• What you are asked to do
Set down exactly, from the records below, the line with "Image resolution: width=870" through the line with "You are a computer-use agent. The height", and nothing else.

• Information provided
+-------+

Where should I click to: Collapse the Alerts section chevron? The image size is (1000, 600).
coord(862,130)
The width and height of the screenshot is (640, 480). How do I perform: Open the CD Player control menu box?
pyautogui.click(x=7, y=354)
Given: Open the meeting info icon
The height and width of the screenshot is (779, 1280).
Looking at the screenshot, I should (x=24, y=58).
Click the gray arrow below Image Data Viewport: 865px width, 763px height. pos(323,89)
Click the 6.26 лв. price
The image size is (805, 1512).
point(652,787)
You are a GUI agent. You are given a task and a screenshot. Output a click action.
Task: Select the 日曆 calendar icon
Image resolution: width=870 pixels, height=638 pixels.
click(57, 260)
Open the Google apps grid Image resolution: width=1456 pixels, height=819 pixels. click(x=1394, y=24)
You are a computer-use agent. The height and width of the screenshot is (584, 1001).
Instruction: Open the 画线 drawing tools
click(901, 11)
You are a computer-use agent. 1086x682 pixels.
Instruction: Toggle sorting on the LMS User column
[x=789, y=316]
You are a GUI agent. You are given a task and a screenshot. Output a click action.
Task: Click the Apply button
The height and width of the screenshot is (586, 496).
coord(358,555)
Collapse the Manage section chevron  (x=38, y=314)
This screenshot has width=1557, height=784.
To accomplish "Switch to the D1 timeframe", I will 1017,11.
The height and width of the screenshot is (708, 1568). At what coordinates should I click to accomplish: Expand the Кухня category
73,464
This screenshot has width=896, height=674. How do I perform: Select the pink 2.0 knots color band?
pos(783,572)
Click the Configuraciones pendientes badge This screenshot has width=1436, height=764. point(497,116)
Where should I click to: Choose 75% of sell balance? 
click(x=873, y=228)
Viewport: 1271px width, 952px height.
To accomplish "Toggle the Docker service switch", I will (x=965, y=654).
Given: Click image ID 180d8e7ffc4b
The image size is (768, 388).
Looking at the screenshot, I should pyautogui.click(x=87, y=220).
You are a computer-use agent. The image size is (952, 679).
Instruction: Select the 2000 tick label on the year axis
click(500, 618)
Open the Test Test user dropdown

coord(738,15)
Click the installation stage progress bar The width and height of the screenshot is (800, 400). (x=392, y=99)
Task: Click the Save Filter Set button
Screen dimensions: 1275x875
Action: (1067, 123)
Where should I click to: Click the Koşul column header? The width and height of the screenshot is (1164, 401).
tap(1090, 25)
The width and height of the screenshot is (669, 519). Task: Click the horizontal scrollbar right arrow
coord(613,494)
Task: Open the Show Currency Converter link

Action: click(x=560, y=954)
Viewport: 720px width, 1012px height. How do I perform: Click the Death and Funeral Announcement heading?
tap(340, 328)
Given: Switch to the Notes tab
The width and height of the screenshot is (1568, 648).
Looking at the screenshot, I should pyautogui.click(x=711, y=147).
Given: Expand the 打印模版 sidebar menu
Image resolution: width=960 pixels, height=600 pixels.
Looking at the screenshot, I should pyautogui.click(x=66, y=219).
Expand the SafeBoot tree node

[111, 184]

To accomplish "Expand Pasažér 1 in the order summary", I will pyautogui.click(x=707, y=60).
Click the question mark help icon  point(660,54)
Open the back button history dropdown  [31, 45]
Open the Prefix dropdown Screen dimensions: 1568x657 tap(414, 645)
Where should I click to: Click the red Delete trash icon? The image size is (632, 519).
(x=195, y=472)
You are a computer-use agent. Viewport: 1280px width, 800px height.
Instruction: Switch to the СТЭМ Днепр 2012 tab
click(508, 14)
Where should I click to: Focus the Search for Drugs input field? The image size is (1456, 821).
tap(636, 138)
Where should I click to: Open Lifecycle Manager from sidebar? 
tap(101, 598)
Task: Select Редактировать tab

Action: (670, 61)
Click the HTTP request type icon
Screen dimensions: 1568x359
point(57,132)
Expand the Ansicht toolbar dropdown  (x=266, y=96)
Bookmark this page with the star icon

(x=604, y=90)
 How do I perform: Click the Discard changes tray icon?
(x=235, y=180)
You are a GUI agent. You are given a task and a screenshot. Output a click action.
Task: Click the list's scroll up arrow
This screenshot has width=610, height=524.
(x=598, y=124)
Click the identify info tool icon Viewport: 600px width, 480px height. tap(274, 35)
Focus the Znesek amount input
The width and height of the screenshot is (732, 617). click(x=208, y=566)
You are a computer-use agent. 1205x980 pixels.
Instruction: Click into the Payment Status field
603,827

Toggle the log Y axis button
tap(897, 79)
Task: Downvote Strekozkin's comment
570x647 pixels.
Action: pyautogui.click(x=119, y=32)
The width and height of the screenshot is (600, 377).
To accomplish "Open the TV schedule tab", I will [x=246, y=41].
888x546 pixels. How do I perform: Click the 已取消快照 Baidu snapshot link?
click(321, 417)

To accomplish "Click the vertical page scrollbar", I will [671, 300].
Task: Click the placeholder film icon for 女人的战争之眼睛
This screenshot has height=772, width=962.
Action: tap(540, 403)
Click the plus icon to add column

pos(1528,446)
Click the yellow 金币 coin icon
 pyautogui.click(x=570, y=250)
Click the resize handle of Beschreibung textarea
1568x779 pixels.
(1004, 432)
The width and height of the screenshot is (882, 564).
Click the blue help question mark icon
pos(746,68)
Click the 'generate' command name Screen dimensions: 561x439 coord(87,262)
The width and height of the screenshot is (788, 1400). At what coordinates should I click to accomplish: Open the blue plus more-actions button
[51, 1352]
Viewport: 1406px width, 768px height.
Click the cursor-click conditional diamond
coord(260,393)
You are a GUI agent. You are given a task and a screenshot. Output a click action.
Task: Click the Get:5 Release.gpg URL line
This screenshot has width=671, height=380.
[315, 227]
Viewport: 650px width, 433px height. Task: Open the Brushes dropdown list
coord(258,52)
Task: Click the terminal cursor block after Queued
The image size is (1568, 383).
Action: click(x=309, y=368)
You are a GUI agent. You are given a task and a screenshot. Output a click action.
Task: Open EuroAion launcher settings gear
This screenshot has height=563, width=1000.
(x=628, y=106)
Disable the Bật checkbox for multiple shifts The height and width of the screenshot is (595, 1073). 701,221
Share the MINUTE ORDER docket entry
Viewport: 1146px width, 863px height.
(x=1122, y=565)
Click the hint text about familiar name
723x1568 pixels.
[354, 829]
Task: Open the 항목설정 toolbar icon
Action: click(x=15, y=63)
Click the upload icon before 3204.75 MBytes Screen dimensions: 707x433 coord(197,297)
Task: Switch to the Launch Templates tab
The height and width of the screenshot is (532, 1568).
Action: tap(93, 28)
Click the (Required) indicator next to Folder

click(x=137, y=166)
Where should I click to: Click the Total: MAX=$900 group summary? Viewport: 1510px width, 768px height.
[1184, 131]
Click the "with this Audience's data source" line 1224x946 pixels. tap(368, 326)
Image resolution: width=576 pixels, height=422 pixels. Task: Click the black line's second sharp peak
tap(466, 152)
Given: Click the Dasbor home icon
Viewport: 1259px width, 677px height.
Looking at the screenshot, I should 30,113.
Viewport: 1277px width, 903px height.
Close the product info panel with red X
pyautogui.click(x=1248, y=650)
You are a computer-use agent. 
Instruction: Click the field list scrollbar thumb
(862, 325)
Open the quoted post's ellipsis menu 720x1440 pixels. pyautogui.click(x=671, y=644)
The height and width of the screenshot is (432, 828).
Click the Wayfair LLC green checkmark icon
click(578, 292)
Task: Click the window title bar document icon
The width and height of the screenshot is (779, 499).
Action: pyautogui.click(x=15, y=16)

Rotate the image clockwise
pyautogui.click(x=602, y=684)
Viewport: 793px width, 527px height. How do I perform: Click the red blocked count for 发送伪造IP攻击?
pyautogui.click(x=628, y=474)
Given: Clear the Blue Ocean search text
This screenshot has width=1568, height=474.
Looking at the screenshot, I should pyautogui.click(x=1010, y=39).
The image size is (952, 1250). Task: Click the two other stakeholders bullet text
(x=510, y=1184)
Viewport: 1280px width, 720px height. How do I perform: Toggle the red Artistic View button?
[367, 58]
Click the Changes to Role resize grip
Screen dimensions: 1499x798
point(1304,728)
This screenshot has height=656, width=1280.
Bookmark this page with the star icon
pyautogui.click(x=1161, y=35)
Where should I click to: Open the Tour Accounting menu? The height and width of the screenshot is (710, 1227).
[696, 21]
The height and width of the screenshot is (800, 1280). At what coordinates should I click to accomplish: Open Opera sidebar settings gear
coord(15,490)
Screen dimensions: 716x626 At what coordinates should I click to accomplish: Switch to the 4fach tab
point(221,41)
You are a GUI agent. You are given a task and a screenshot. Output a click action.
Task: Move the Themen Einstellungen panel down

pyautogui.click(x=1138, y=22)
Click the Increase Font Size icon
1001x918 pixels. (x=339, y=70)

+-------+

• Solution to this task
Image resolution: width=870 pixels, height=638 pixels.
click(57, 260)
Open the Google apps grid Image resolution: width=1456 pixels, height=819 pixels. click(x=1394, y=24)
You are a computer-use agent. The height and width of the screenshot is (584, 1001).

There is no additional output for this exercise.